Now comes the aftershocks from Auburn's hiring of 5-19 Gene Chizik. Namely, who will Jamie Pollard hire this time. Two years ago, Chizik looked like a home run hire, but never topped the Mendoza line in Ames. The Des Moines Register throws out a few candidates: Turner Gill, Brady Hoke of Ball State, Ed Warriner (Kansas offensive coordinator), Bill Cubit of Western Michigan, and Shawn Watson.
While I think Buffalo is a better job than Auburn, I'm not sure Iowa State is exactly where I'd like Gill to end up. The situation is better than Auburn, and the scars that Chizik left certainly call for a coach like Gill. But I've got to admit, I don't relish the thought of seeing Turner Gill on the other sideline every season. I guess I liked the idea of Gill taking over a program like Syracuse, though it sounds like Gill turned down the final set of interviews for the Orange. (Perhaps he thought he was the leading candidate for the Auburn job...)
While I think that Oklahoma and Florida are the top two teams in the country, I'm not convinced that Sam Bradford deserved the Heisman. Sure, he put up fine numbers, but deep down, from what I saw, Colt McCoy had a bigger role in his team's success than Bradford. Bradford simply had a lot of help from his offensive line and wasn't forced to create like McCoy had to at times. If I had a vote, I would have voted McCoy #1, Tebow #2, and Bradford #3. (Of course, they don't give us bloggers many votes.
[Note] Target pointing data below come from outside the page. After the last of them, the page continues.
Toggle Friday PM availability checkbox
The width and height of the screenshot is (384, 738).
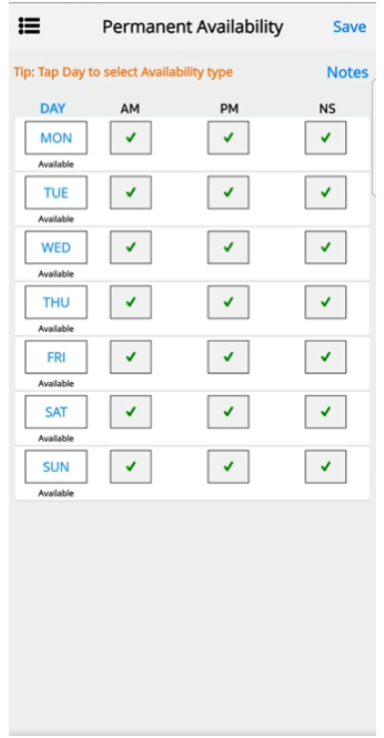[228, 357]
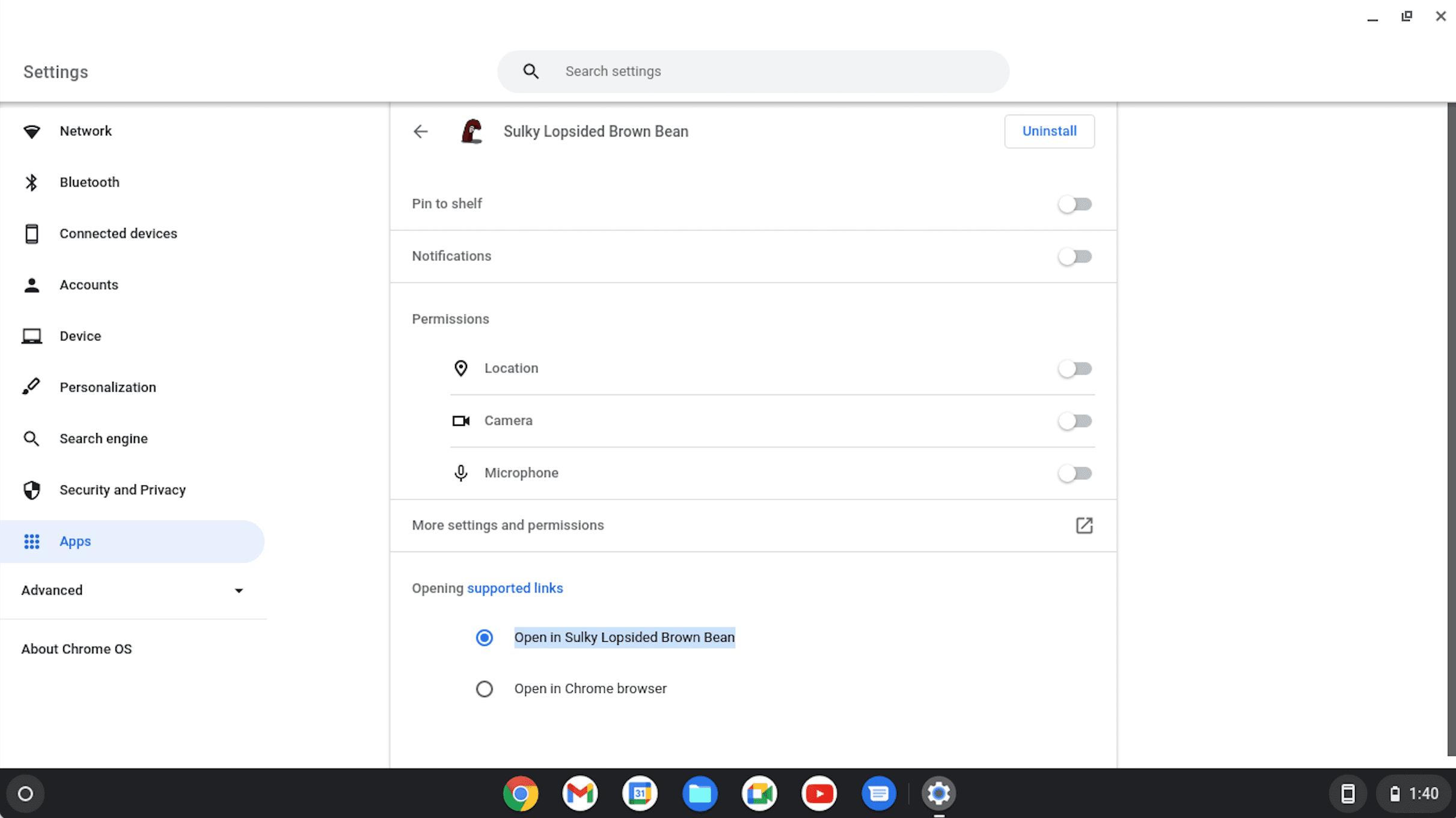Click the Connected devices icon
The width and height of the screenshot is (1456, 818).
[x=32, y=233]
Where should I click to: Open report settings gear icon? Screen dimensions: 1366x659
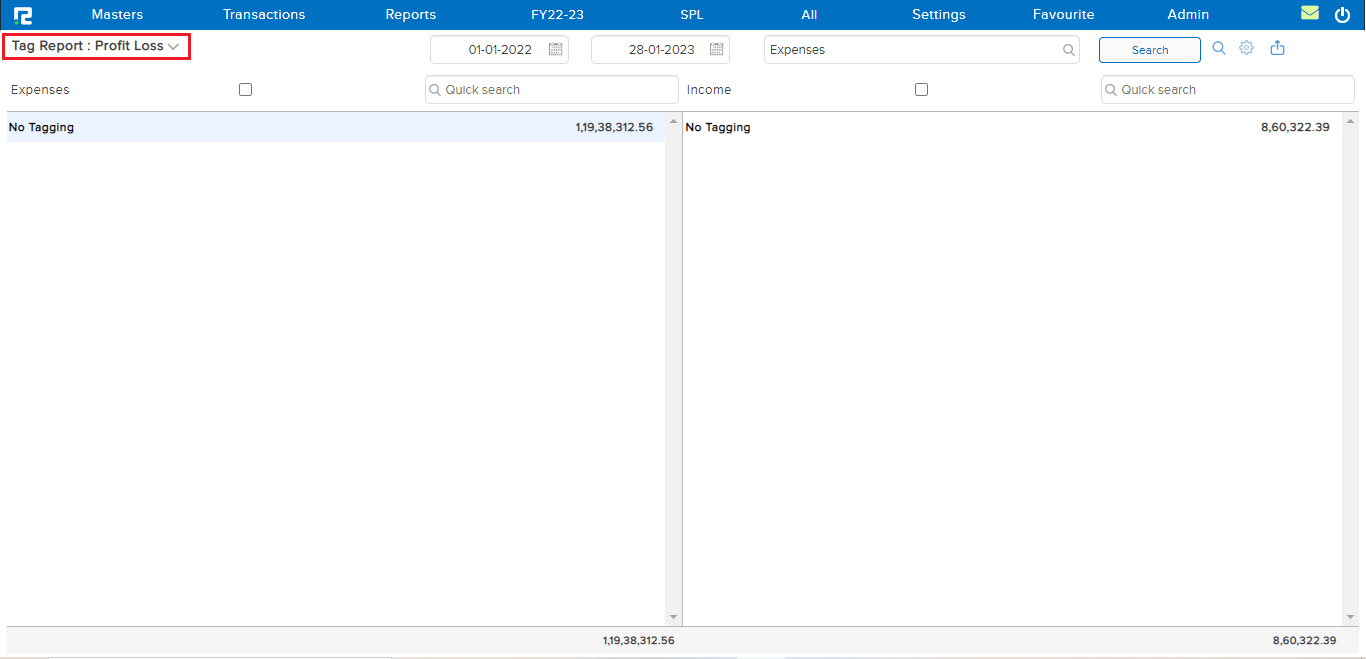(x=1246, y=48)
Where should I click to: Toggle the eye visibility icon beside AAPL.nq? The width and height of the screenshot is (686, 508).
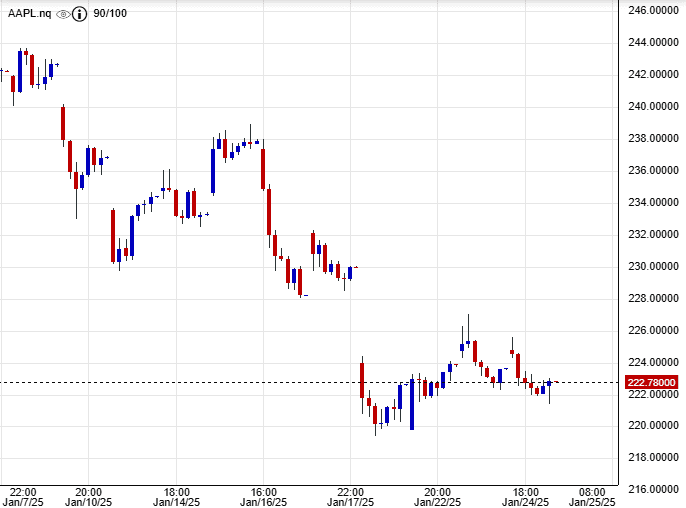[x=63, y=14]
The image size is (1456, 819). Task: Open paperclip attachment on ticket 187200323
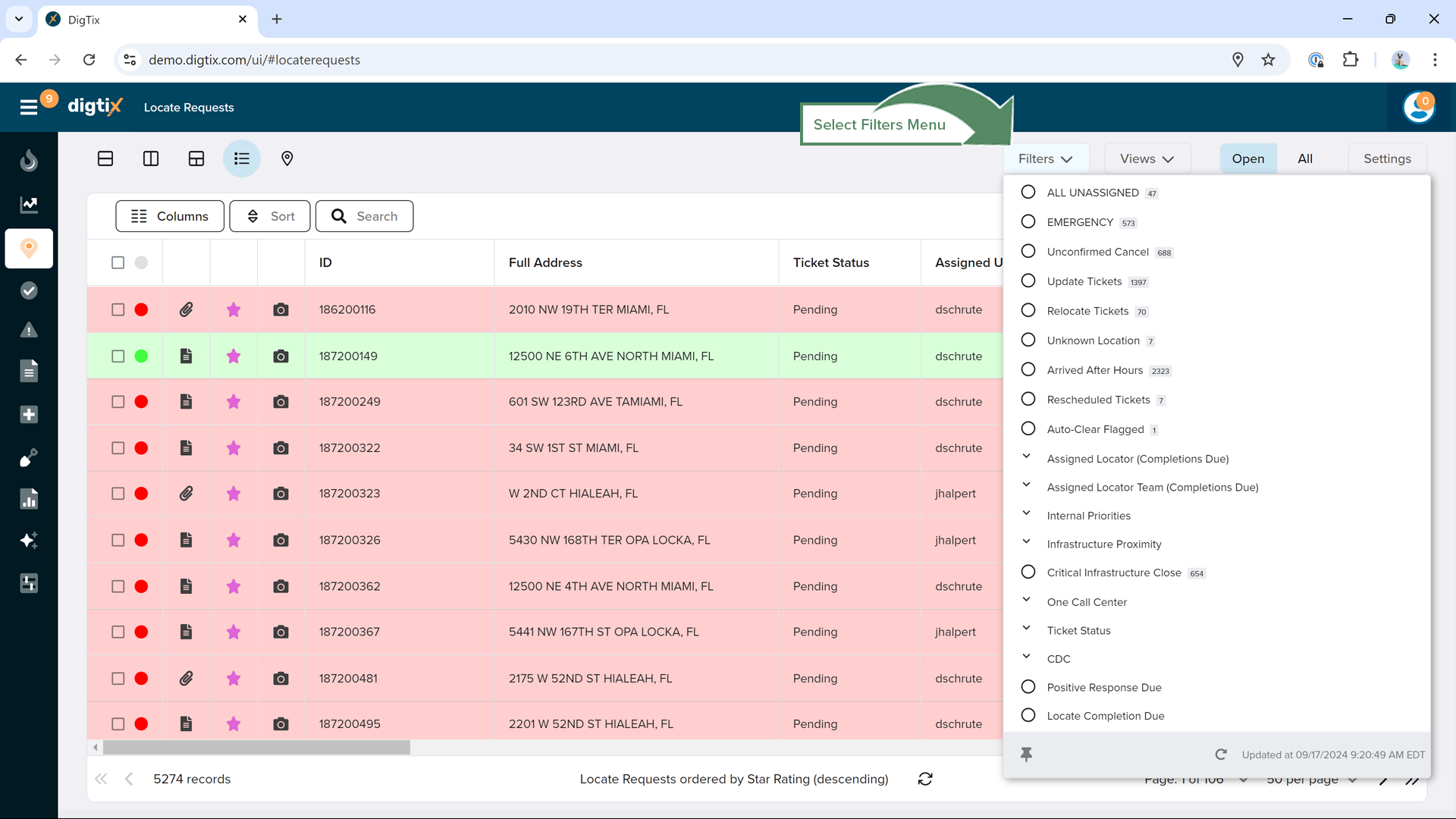coord(186,494)
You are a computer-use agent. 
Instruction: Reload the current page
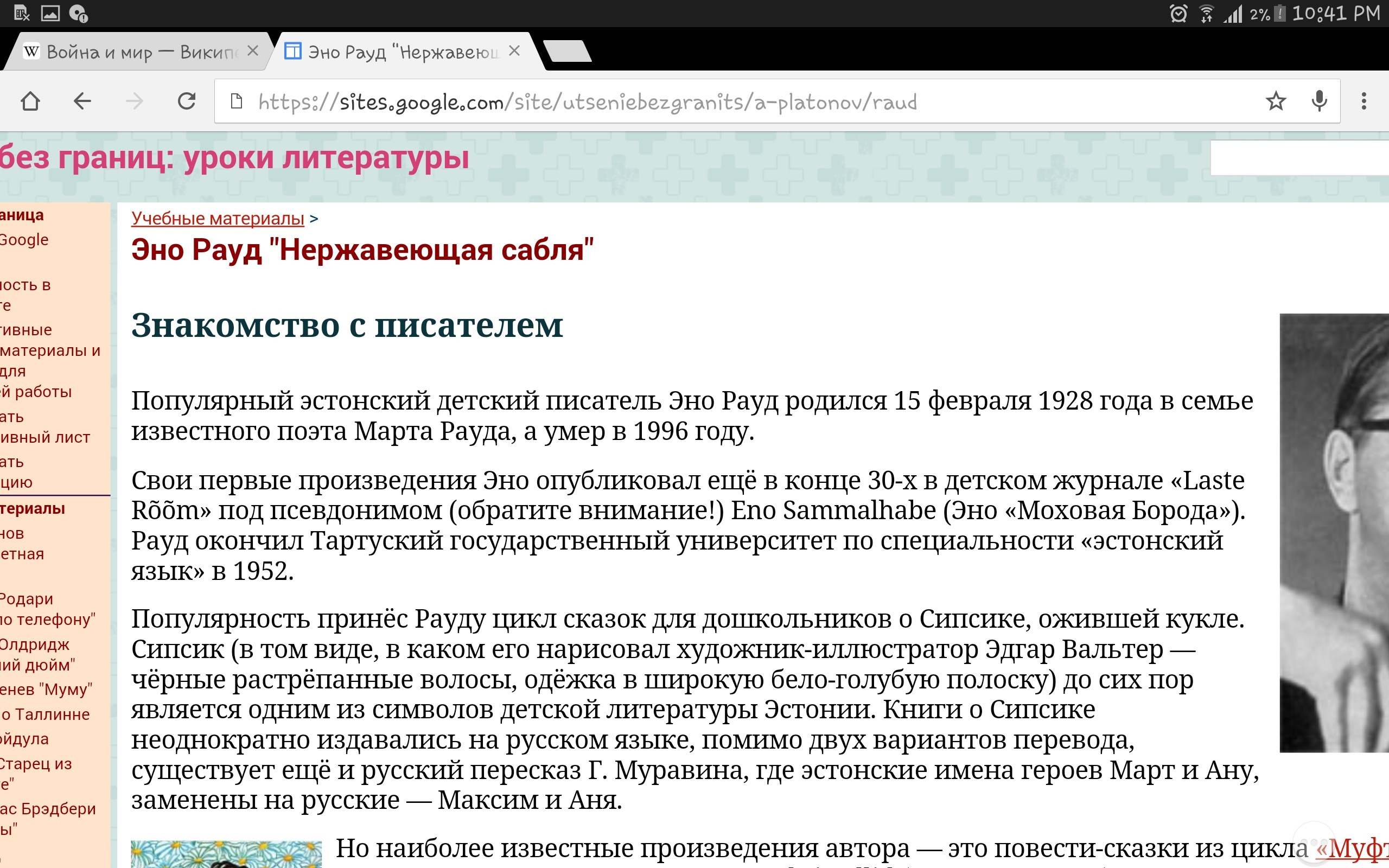[187, 101]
I think it's prejudice against people sitting in their parents basement wearing just their underpants...)
The World-Herald flew a reporter out to New York to try and interview Bill Callahan, and pretty much came up empty handed. Did get some quotes from some Jet players, including Brett Favre, who had nothing but nice things to say about Callahan. For as poor of a head coach Callahan turned out to be, the evidence seems to indicate he's a great offensive line coach. His obsession to detail, which turned out to be a liability when he micromanaged Nebraska and Oakland, seems to allow him to flourish now that he can concentrate on his offensive linemen. Bottom line is that Tom Osborne's decision appears to be a win-win for everybody; Callahan got a job that better fits him, and Nebraska upgraded it's coaching staff in the process.
The World-Herald also looks at the disappointment of some developers towards the downtown ballpark, and lost possibilities. I have mixed feelings about this; I see the point of the north downtown people, but the fact remains that this stadium has to serve it's master first. And that master is the NCAA. The College World Series brings in enough revenue to justify the stadium, even if it's only used two or three weeks a year. Anything more is simply frosting on the cake. That doesn't mean that we shouldn't hope and insist that the stadium be used more than just the CWS, but rather that our disappointment should be put into perspective.
The idea of independent league baseball might help mitigate some of those concerns, but let's be honest, baseball fans are going to cringe at the idea of replacing AAA baseball with an independent league team. MECA already has a bad track record with forcing a team to play in competition with an existing team, so at least initially, it's a fairly safe bet that somebody will be playing baseball downtown on a regular basis.
Maybe it'll be the Royals after all. I remain unconvinced that Sarpy County can afford to build a stadium, no matter how much the Sarpy County board covets the idea. (Interesting side note: Sugarland, Texas is now looking at the American Association as well. Wouldn't it be ironic if Omaha vs. Sugarland is the first professional baseball game downtown?)